N_SYNTHETIC = 120000 # количество синтетических примеров для обучения
MAX_WORDS = 6 # максимальное число слов в синтетическом примере
BATCH_SIZE = 256
EPOCHS = 12
DEVICE = torch.device("cuda" if torch.cuda.is_available() else "cpu")
SAVE_PATH = "best_lstm_weights.pt"
META_PATH = SAVE_PATH + ".meta.json"

UPLOADED_PATH = "dataset_1937770_3.txt"
PSEUDO_TOP_PERCENT = 0.30  # столько процентов топ псевдо лейблов берем
MAX_PSEUDO = 60000
PSEUDO_WEIGHT = 0.6

# beam/voting
BEAM_WIDTH = 30
BEAM_MAX_WORD_LEN = 30
BEAM_ALPHA = 1.0
BEAM_BETA = 1.5
VOTE_THRESHOLD = 2

##Генерация синтетики

In [10]:
def make_synthetic_sentences(n_sentences=20000, max_words=8, langs=('ru','en')):
    """
    генерирует n_sentences синтетических предложений из популярных слов
    и добавляет случайный шум
    """
    words = []
    per_lang = max(100000 // len(langs), 1000)
    for lang in langs:
        words += top_n_list(lang, per_lang)

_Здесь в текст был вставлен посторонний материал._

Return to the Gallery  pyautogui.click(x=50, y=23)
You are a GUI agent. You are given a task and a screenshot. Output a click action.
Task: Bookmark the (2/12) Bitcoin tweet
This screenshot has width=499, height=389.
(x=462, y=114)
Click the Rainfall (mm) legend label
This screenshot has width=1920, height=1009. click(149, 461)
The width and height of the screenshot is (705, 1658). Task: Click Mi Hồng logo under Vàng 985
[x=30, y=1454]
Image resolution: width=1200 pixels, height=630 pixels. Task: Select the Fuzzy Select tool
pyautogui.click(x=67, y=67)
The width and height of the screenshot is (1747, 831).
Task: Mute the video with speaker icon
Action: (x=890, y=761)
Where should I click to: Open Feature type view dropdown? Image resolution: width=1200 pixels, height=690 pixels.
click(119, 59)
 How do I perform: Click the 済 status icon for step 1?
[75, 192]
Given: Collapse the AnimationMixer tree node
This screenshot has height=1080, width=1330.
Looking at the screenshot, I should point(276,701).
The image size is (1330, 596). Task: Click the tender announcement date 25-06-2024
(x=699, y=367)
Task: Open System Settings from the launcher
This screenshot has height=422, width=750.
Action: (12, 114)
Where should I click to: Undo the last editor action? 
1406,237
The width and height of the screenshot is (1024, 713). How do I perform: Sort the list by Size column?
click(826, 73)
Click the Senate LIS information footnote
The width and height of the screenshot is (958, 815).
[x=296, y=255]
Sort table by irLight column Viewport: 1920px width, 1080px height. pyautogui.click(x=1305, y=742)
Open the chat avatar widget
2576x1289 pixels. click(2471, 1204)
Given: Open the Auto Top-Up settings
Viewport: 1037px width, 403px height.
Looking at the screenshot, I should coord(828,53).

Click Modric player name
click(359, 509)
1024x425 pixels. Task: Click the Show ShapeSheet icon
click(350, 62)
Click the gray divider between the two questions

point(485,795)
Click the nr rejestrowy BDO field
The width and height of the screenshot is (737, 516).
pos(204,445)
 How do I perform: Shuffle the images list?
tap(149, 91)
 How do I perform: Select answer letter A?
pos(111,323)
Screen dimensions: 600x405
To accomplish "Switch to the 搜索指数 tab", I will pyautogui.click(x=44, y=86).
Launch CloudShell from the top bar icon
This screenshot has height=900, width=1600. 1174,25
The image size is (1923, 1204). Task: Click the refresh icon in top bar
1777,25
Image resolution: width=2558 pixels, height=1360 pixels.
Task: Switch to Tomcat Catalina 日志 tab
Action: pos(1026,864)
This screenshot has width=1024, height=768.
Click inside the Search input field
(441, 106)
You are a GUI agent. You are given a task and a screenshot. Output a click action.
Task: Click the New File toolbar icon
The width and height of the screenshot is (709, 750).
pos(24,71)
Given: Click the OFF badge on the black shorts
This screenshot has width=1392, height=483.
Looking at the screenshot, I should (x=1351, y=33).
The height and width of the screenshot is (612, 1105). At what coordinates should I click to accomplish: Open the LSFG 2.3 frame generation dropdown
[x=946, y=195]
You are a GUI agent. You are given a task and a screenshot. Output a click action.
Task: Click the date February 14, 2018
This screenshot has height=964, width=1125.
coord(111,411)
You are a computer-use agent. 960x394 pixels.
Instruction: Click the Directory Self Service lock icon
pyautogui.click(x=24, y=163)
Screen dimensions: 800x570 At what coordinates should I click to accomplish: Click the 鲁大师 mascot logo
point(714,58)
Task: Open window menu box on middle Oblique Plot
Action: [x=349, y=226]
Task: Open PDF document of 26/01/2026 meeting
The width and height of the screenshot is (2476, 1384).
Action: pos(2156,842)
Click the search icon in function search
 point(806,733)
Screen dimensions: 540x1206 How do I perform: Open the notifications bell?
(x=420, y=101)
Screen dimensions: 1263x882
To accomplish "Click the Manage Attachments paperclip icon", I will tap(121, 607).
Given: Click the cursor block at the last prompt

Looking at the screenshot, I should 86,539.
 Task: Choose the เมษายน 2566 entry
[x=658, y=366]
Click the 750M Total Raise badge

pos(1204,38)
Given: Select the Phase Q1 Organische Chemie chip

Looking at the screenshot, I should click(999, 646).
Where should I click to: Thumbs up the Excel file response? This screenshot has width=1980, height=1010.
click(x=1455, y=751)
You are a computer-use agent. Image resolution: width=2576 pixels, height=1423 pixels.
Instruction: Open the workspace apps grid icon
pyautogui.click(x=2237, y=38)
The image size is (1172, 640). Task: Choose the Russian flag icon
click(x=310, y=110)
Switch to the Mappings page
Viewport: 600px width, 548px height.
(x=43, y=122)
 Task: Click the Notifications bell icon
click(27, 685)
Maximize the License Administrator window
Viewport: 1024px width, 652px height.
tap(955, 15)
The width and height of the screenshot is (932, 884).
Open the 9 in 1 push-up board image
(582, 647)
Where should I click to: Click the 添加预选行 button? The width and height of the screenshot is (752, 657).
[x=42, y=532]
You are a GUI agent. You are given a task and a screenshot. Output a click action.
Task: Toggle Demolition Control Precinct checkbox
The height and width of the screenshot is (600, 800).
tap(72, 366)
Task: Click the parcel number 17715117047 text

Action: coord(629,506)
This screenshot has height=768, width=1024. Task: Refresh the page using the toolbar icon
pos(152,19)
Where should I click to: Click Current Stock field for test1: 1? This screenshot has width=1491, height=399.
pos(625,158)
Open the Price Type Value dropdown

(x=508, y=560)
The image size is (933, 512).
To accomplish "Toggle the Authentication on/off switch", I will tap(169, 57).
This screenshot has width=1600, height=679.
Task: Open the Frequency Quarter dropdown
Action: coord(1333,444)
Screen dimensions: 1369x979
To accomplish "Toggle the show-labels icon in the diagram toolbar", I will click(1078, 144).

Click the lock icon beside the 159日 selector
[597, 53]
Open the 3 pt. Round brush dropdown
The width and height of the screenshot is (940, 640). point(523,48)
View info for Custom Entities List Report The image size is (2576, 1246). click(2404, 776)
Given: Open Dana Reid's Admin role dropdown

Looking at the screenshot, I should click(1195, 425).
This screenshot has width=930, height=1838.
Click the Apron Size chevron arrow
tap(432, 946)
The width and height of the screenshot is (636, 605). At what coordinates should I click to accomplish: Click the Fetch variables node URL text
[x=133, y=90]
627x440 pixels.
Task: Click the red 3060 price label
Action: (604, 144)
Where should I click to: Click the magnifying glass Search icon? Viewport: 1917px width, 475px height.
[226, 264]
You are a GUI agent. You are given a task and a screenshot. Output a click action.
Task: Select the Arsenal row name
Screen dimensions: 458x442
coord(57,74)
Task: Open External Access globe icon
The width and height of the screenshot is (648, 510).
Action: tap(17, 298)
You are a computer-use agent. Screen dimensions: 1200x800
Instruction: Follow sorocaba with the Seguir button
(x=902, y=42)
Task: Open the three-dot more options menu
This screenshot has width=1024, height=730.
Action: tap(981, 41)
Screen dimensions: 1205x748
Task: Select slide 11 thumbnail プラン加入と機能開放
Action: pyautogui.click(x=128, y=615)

    words = [w for w in words if " " not in w and len(w)<=25]

    if len(words) < 1000: # если получилось мало слов, то дублируем
        words = (words * 10)[:20000]

    sentences = []
    for _ in range(n_sentences):
        k = random.randint(1, max_words)
        chosen = random.choices(words, k=k)
        for i in range(len(chosen)):
            if random.random() < 0.06:
                chosen[i] = chosen[i].capitalize() # делаем буквы большими
            if random.random() < 0.03: # добавляем число к слову
                chosen[i] = chosen[i] + ' ' + str(random.randint(1, 999))
            if random.random() < 0.02 and i != len(chosen) - 1:
                chosen[i] = chosen[i] + "," # ставим запятую

        sentence = " ".join(chosen)
        if random.random() < 0.05:
            sentence += "."
        sentences.append(sentence)
    return sentences

def sentence_to_input_and_labels(sentence):
    """
    взять предложение с пробелами и вернуть предлоэение без пробелов с лейблами
    """
    input_text = sentence.replace(" ", "")
    labels = []
    for i, ch in enumerate(sentence):
        if ch == " ":
            continue
        next_is_space = (i + 1 < len(sentence) and sentence[i + 1] == " ")
        labels.append(1 if next_is_space else 0)
    assert len(input_text) == len(labels)
    return input_text, labels

##Обучение

In [11]:
print("Generating synthetic sentences...")
sentences = make_synthetic_sentences(n_sentences=N_SYNTHETIC, max_words=MAX_WORDS)
pairs = []
for s in sentences:
    inp, labs = sentence_to_input_and_labels(s)
    if len(inp) > 250:
         continue
    pairs.append((inp, labs))
print("Synthetic generated:", len(pairs))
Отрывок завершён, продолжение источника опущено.